Ainda assim, as vozes dos falcões da elite russa, muitos egressos dos serviços de segurança como o poderoso chefe da Guarda Nacional, Viktor Zolotov, sempre clamaram por um endurecimento que Putin evitava por temer mais desgaste doméstico —apesar de manter a retórica antiocidental afiada.
Agora, recorre a uma bomba atômica política, preparando a anexação de áreas não totalmente sob seu controle e anunciando a mobilização de 300 mil homens. O problema, para o presidente e para o Ocidente, é que esse processo embute um risco muito aumentado de algum artefato nuclear real acabar entrando em uso.
O desenho é simples: se o Donbass é russo e a Ucrânia o ataca com ajuda ocidental, então é a Rússia sob ataque e isso remete à doutrina nuclear assinada por Putin em 2020.
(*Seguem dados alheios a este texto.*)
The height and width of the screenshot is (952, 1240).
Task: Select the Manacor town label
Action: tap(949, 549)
Segundo ela, a bomba será usada se o país for atacado com armas de destruição em massa, o que é meio óbvio. Mas também "no caso de agressão contra a Federação Russa com armas convencionais, quando a própria existência do Estado estiver sob ameaça".
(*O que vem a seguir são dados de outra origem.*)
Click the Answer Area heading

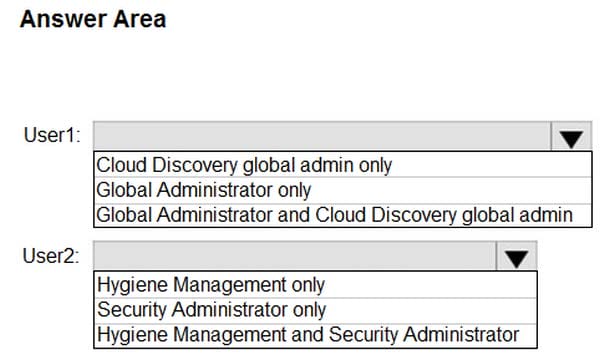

No discurso em que anunciou a guerra, em 24 de feveiro, Putin disse: "Para o nosso país, [a Ucrânia se aliar ao Ocidente] é uma questão de vida ou morte, do nosso futuro histórico como nação. Isso não é exagero, é um fato. Não é só uma ameaça bem real a nossos interesses, mas para a própria existência do Estado e de sua soberania".
Retórica, claro, pois uma Terceira Guerra Mundial acabaria com o mundo como o conhecemos, e por um tempo deu certo. Mas deixa aberta a possibilidade, em especial do uso de ogivas táticas, aquelas de baixa potência e pouca contaminação residual, para uso contra tropas.
O problema é que seu emprego pode vencer batalhas, mas para vencer guerras o degrau é acima: armas estratégicas, que arrasam cidades inteiras e inviabilizam o solo. A noção de que um ataque com uma ogiva menor levaria a uma escalada é convencional por um bom motivo.
O risco, portanto, deixa o campo da especulação novamente, como fez em alguns momentos desta guerra. Putin visa consolidar seus ganhos até aqui, nada desprezíveis e que dificultam vida da Ucrânia como Estado, chantageando uma Europa assustada com o inverno à frente. Talvez namore uma saída que possa vender como honrosa.
A China segue em sua própria opacidade: a decisão do aliado veio depois do encontro entre Putin e Xi Jinping na semana passada, assim como a guerra foi iniciada 20 dias depois da rodada anterior, levando à suposição de uma bênção de Pequim a um jogo no qual tem muito a perder.
O faz com sua jogada mais arriscada até aqui, sem garantia de que vai dar certo e talvez o obrigando a cobrir a aposta feita para não perder a cadeira. Se tem isso no horizonte das possibilidades, é insondável —e, justamente por isso, angustiante.